§ **Study material**

---*---

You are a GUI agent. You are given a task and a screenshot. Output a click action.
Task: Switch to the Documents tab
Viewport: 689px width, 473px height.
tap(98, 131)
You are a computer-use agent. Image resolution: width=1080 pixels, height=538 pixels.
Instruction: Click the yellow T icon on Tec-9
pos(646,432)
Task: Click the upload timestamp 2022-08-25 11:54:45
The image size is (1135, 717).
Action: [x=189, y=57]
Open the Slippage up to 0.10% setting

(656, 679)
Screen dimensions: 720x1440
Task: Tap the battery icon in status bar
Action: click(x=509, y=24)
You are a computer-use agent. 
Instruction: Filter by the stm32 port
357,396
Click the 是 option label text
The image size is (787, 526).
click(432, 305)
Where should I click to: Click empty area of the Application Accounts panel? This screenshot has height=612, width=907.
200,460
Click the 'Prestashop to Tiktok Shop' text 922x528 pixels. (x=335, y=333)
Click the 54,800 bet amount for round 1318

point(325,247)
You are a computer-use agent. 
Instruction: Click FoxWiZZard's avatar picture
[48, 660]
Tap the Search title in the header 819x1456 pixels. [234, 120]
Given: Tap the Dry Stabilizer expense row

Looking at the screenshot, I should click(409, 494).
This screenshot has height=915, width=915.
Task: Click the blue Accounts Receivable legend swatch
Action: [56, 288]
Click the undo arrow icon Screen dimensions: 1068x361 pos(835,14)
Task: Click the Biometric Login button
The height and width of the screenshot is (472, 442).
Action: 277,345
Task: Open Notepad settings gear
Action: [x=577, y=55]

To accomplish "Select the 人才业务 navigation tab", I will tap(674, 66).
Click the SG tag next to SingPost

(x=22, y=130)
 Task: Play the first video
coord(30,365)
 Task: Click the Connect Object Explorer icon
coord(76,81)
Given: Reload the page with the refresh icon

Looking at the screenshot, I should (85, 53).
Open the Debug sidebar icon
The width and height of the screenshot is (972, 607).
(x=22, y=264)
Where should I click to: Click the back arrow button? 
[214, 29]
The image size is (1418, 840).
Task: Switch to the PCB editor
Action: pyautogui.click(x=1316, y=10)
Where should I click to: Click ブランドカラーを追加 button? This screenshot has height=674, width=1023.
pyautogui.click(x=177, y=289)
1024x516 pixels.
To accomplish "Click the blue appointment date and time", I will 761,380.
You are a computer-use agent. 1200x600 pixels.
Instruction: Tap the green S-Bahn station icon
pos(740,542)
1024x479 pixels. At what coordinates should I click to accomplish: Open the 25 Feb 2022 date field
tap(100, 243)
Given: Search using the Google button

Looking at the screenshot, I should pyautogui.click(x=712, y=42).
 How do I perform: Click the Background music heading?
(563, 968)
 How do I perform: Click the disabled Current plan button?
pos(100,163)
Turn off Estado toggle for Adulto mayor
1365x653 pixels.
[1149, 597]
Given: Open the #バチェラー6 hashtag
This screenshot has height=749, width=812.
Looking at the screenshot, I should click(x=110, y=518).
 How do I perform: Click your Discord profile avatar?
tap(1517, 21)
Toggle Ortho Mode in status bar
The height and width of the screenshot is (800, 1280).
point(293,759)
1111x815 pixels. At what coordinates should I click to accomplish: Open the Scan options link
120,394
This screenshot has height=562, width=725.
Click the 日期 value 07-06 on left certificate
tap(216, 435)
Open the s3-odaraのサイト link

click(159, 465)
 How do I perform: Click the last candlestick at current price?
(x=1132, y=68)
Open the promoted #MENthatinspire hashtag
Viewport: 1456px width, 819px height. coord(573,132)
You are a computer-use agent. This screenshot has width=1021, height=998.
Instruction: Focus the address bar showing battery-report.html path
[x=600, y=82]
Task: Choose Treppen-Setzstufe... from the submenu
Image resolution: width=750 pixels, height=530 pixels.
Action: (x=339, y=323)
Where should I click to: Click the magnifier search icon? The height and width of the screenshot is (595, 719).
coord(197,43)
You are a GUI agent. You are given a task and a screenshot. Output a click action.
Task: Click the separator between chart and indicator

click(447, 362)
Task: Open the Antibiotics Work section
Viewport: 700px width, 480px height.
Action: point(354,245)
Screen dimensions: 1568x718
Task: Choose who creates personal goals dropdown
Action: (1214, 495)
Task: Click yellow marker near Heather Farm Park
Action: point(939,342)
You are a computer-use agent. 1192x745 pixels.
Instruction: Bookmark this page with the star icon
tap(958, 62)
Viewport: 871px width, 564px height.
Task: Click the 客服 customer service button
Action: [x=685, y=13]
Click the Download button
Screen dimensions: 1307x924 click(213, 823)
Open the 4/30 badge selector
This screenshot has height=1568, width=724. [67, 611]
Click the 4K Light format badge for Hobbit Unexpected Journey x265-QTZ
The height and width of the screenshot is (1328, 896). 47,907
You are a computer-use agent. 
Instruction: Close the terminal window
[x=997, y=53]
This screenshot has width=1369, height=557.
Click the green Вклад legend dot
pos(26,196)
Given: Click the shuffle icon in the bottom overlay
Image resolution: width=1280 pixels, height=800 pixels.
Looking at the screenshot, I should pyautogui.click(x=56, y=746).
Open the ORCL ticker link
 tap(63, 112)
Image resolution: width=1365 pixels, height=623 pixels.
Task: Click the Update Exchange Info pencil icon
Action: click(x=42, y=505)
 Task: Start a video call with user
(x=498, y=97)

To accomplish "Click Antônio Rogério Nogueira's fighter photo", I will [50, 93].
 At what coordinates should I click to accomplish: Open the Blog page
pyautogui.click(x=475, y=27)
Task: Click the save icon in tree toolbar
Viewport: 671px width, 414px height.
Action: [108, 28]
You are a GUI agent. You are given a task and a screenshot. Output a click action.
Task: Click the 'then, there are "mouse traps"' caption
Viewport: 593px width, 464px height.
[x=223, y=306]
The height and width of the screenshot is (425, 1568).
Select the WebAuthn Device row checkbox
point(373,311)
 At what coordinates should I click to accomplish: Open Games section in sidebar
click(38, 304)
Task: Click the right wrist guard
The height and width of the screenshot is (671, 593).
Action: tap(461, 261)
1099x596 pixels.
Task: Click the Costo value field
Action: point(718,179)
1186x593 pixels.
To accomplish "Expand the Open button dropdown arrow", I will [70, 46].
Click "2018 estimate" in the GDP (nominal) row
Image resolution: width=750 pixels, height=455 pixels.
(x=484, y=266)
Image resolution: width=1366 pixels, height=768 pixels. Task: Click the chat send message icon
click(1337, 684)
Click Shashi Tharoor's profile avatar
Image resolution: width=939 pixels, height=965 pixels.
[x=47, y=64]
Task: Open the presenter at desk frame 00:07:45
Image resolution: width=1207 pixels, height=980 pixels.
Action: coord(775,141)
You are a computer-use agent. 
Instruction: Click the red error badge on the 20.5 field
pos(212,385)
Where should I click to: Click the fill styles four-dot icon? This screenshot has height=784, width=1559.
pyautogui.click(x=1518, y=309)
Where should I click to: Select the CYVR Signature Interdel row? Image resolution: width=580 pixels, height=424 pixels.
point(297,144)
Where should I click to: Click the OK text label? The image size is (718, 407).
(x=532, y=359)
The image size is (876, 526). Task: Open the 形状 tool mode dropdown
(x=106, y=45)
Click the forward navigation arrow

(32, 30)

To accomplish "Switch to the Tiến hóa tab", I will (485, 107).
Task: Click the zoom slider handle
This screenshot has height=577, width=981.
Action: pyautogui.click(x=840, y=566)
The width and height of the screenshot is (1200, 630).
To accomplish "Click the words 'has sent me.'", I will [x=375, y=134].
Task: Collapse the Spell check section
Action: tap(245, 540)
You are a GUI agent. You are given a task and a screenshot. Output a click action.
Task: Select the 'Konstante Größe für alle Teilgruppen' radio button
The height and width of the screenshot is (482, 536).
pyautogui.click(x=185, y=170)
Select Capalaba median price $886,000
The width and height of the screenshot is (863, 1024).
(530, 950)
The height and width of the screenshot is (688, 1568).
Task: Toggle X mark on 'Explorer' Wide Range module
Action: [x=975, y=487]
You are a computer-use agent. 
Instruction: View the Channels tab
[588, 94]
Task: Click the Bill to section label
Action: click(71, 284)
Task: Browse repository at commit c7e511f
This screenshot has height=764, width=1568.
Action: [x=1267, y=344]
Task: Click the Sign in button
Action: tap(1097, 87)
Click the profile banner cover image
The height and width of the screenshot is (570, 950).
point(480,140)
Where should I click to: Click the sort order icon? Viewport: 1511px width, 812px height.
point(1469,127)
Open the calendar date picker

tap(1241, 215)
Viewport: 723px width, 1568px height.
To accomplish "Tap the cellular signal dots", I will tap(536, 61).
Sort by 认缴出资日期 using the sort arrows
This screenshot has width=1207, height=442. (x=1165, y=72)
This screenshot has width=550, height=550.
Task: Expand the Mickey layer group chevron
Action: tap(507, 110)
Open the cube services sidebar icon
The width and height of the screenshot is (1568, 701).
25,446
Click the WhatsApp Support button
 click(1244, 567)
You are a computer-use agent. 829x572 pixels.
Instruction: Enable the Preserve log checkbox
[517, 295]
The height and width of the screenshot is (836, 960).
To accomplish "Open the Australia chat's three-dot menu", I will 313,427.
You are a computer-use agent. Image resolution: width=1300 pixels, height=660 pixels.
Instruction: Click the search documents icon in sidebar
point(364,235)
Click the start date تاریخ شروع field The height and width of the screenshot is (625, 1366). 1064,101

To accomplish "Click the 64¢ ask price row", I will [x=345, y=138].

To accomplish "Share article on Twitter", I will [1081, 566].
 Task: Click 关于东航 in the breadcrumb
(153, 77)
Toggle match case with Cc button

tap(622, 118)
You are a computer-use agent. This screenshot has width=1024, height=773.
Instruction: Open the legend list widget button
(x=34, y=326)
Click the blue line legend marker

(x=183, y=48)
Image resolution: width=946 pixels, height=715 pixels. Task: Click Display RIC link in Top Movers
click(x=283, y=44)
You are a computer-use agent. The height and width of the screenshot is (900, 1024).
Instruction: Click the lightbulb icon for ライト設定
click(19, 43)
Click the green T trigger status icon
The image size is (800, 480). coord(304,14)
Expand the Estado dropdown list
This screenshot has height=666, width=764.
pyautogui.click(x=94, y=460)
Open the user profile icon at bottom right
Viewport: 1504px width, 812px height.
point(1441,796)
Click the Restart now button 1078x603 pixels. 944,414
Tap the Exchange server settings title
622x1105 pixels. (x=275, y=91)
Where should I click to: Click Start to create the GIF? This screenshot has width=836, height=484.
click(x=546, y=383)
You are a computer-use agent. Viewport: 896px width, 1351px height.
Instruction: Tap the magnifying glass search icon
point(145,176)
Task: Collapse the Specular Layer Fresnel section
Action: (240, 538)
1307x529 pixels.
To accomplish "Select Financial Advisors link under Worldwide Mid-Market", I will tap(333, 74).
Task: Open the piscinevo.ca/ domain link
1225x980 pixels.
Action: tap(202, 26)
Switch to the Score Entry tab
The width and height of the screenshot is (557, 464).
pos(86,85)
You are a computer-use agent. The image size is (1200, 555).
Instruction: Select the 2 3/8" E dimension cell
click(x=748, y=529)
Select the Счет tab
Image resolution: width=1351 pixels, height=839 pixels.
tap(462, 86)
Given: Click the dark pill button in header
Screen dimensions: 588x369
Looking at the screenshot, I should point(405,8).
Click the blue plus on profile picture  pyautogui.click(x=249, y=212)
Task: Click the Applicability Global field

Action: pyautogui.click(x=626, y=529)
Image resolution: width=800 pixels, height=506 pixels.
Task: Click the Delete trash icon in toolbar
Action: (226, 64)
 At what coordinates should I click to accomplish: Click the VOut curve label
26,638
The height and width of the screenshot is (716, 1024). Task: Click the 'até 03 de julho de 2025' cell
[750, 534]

---*---

§ **What needs to be done**
Lines above containing "bottom": give their number only.

§ **Result below**
2